Note: In this defense for Thandie Newton to win at this year’s Emmys for her work in Westworld, we do spoil the first season. Read at your own risk!

The Outstanding Supporting Actress in a Drama category for this year’s Emmys has a seriously difficult field. From The Handmaid’s Tale‘s double entry of Samira Wiley (Moira) and Ann Dowd (Aunt Lydia), to This is Us‘ Chrissy Metz (Kate), to Uzo Aduba (Suzanne “Crazy Eyes”) for Orange is the New Black, to Millie Bobby Brown’s work as Eleven in Stranger Things, these actresses put in some serious work.

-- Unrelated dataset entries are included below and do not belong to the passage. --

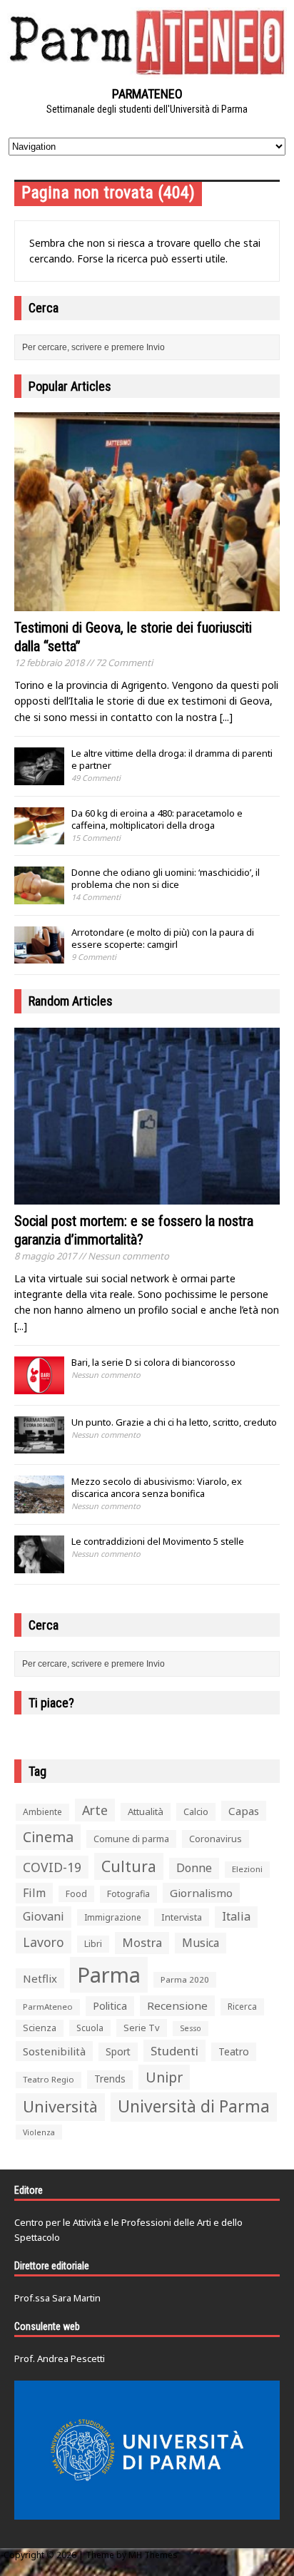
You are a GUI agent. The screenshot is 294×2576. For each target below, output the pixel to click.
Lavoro (43, 1942)
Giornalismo (201, 1893)
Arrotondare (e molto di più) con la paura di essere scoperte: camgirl (162, 938)
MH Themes (153, 2555)
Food (76, 1894)
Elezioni (247, 1869)
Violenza (39, 2132)
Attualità (145, 1811)
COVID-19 (52, 1867)
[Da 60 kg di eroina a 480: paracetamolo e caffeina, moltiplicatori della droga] (39, 836)
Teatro (233, 2051)
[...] (226, 717)
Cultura (128, 1866)
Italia (236, 1916)
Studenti (174, 2051)
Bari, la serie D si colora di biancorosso (153, 1362)
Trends (110, 2078)
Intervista (181, 1917)
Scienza (39, 2028)
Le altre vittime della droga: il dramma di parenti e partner (172, 759)
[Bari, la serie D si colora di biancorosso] (39, 1386)
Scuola (89, 2028)
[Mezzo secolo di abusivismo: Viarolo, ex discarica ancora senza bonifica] (39, 1505)
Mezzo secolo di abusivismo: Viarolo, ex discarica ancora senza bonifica (156, 1487)
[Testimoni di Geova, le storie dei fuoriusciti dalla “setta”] (147, 603)
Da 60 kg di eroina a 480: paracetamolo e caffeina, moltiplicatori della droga (157, 819)
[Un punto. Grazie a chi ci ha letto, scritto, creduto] (39, 1446)
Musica (200, 1943)
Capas (243, 1811)
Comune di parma (131, 1838)
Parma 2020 (185, 1979)
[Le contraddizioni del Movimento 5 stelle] (39, 1565)
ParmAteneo (48, 2006)
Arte (95, 1810)
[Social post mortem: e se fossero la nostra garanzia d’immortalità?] (147, 1195)
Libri (93, 1944)
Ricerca (242, 2006)
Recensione (177, 2005)
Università (60, 2106)
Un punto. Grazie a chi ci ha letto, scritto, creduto (174, 1422)
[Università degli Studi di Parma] (147, 2450)
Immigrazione (112, 1917)
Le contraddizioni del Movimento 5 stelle (157, 1541)
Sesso (190, 2028)
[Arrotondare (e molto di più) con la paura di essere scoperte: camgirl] (39, 956)
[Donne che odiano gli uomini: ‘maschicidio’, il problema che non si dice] (39, 896)
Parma (109, 1975)
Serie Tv (141, 2027)
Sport (118, 2051)
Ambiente (42, 1812)
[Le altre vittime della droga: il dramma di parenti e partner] (39, 777)
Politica (110, 2005)
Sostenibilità (54, 2051)
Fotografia (128, 1894)
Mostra (142, 1942)
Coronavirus (215, 1838)
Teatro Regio (48, 2079)
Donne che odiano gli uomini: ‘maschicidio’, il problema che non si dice (165, 878)
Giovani (43, 1916)
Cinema (48, 1836)
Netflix (40, 1978)
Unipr (164, 2077)
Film (34, 1893)
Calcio (195, 1811)
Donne (194, 1868)
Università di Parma (194, 2106)
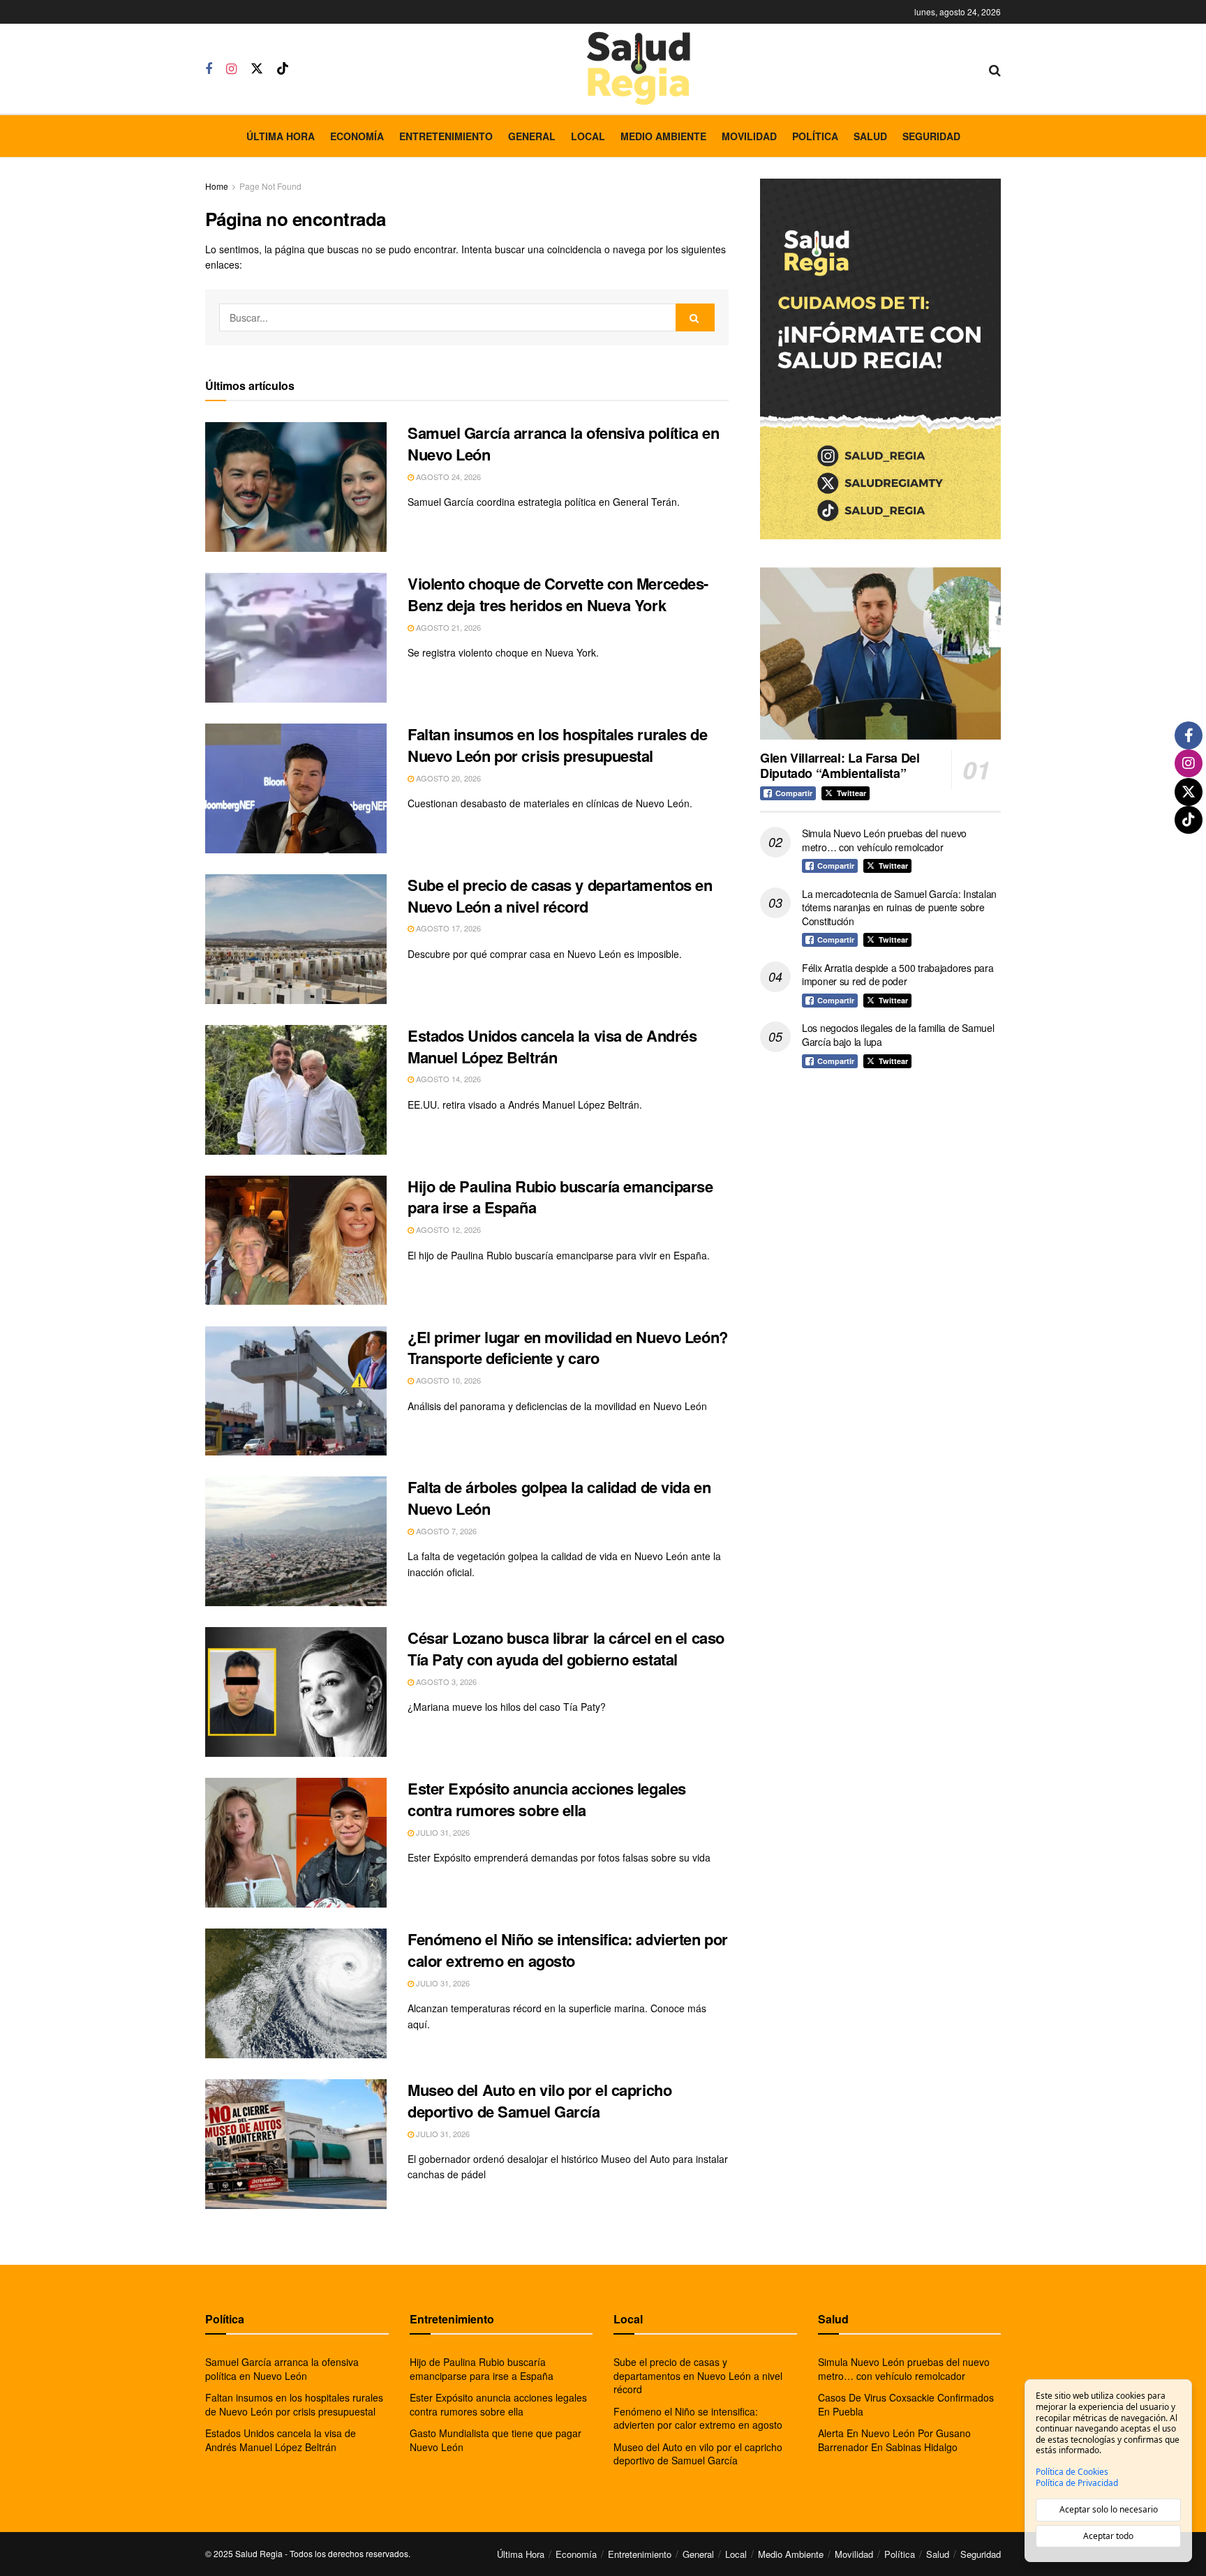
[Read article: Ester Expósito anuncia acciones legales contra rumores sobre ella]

But although Dowd has an antagonistic role, much like Thandie Newton’s Maeve takes on through the first season of Westworld, it’s hard not to appreciate the emotional complexity that Newton had to work through, especially in the latter parts of the season. Like Evan Rachel Wood’s character, Dolores, Maeve actually learns the secret of her existence: she’s a host, not a human being as she believed.

Instead of staying, though, she leaves at the end of the season to find her daughter as a host. That powerful familial bond, artificial though it may be, comes through in Newton’s facial expressions. Over the course of the season, we see more and more layers of Maeve, and Newton makes her, at points, more compelling than even Dolores and Teddy.

That’s probably the point … and besides, Maeve gets to wear brighter, more interesting colors, since she plays a madam at Westworld’s town brothel. Hey, wearing cool costumes also takes acting skills!

Next: Emmys 2017: Master of None deserves the Outstanding Comedy Series win

Really, it’s easy to see how any of these actresses could take home the Emmy when the Academy of Television Arts & Sciences hands the statuettes out next week Sunday, Sept. 17, but Newton has a very compelling point in her favor: she’s in the most “prestige” of the genre shows here, aided by HBO’s big budget for the production, and the voters might very well want to reward HBO for doing something not named Game of Thrones while they can.